Pour regagner l’effet de levier, Tshisekedi offre aux États-Unis (États-Unis) l’accès à la vaste richesse minérale du pays en échange d’une aide à la sécurité. Le président américain Donald Trump a nommé l’homme d’affaires et membre de la famille Massad Boulos comme envoyé spécial dans la région, et un accord de plusieurs milliards de dollars serait en cours.

Cependant, il est peu probable que cette stratégie minérale pour le support stabilise la RDC orientale.

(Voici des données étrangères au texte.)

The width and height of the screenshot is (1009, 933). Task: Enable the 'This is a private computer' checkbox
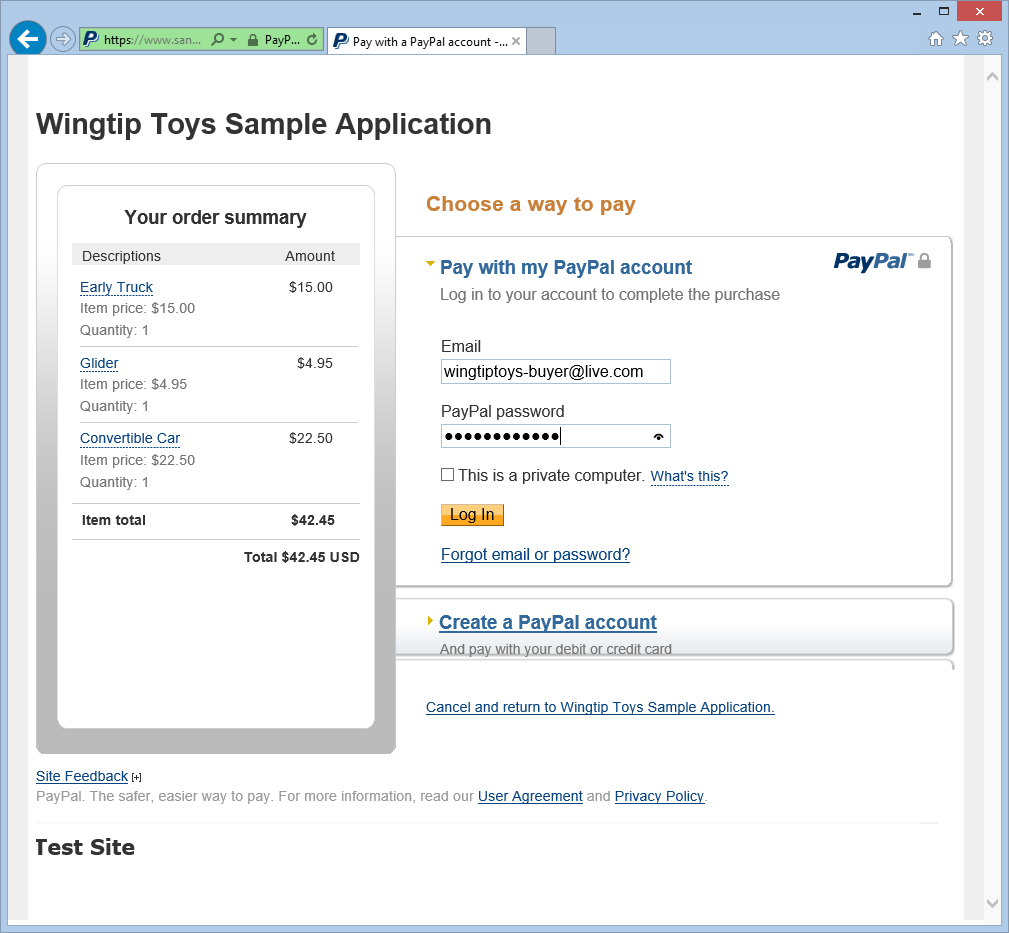tap(447, 474)
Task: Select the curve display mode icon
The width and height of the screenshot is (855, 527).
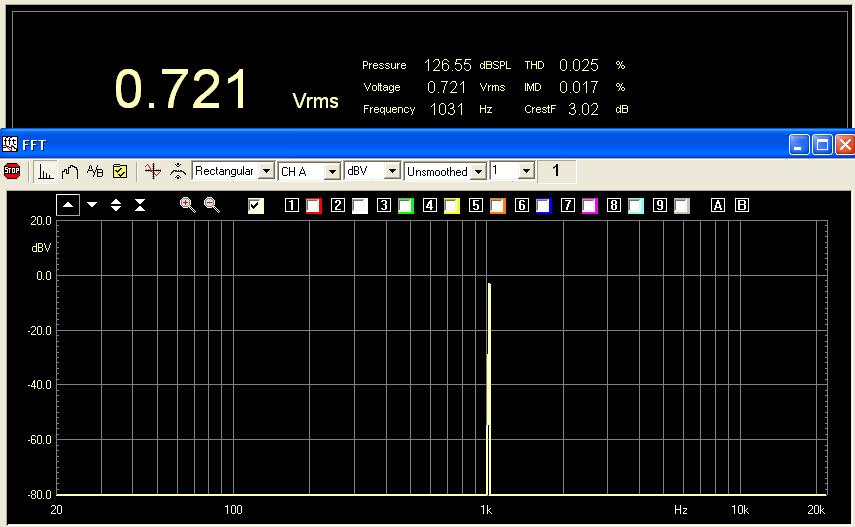Action: 70,171
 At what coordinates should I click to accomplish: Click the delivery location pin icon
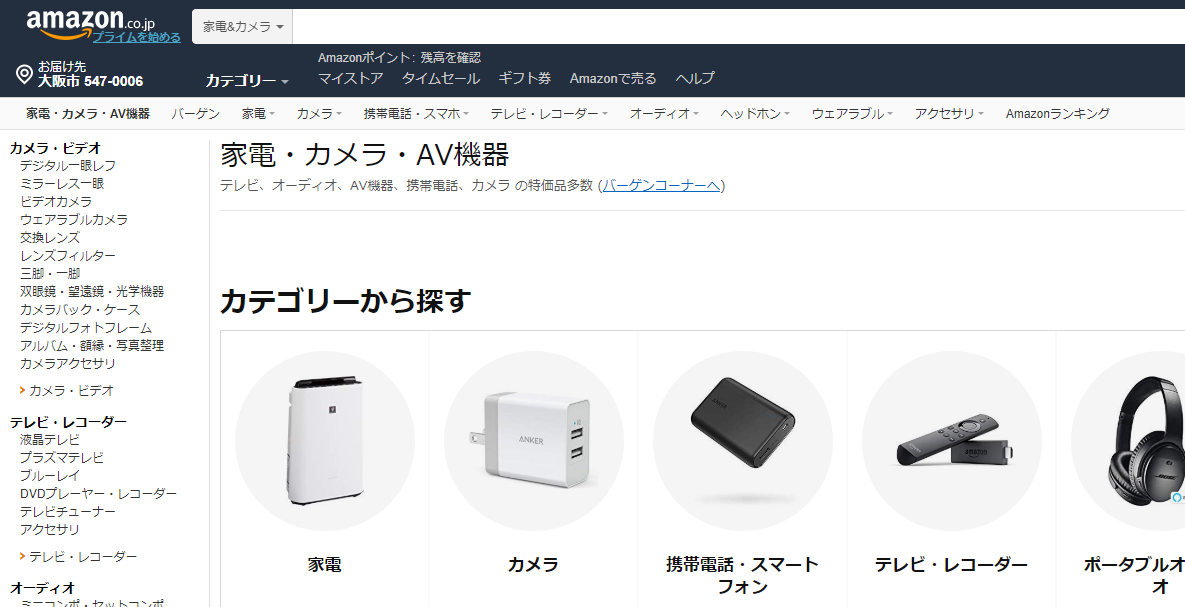(24, 74)
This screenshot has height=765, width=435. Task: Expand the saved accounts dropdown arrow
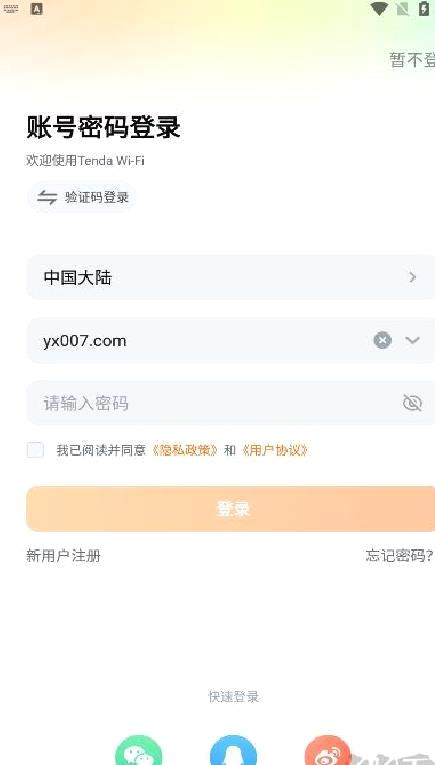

Les États-Unis privilégieront ses propres intérêts économiques, tandis que ses réductions d’aide humanitaire – couvrant plus de 70% du financement de secours en RDC – limitent tout avantage des nouveaux partenariats.

Comme le déplacement et l’insécurité alimentaire dans l’est de la RDC en RC, les pourparlers de paix doivent se concentrer sur un cessez-le-feu urgent suivi des accords pour rouvrir les routes commerciales, établir des couloirs humanitaires et sécuriser les domaines clés.

Les leçons doivent également être tirées des expériences passées. L’accord de 2002 Sun City n’a été possible qu’après les accords sur un cessez-le-feu complet et le retrait des forces étrangères a été conclue. Une feuille de route similaire est nécessaire maintenant.

En fin de compte, un processus dirigé par les Congolais inclusif est essentiel pour lutter contre les causes sous-jacentes du conflit. Pourtant, trop souvent dans la RDC, le partage de puissance devient une fin en soi, alimentant la violence et les conflits. Les pourparlers de paix devraient éviter de faire des erreurs similaires.

Écrit par Bram Verelst, chercheur principal, prévention des conflits, gestion et consolidation de la paix dans la région des Grands Lacs, Iss Nairobi.

Republié avec la permission de ISS Africa. L’article original peut être trouvé ici.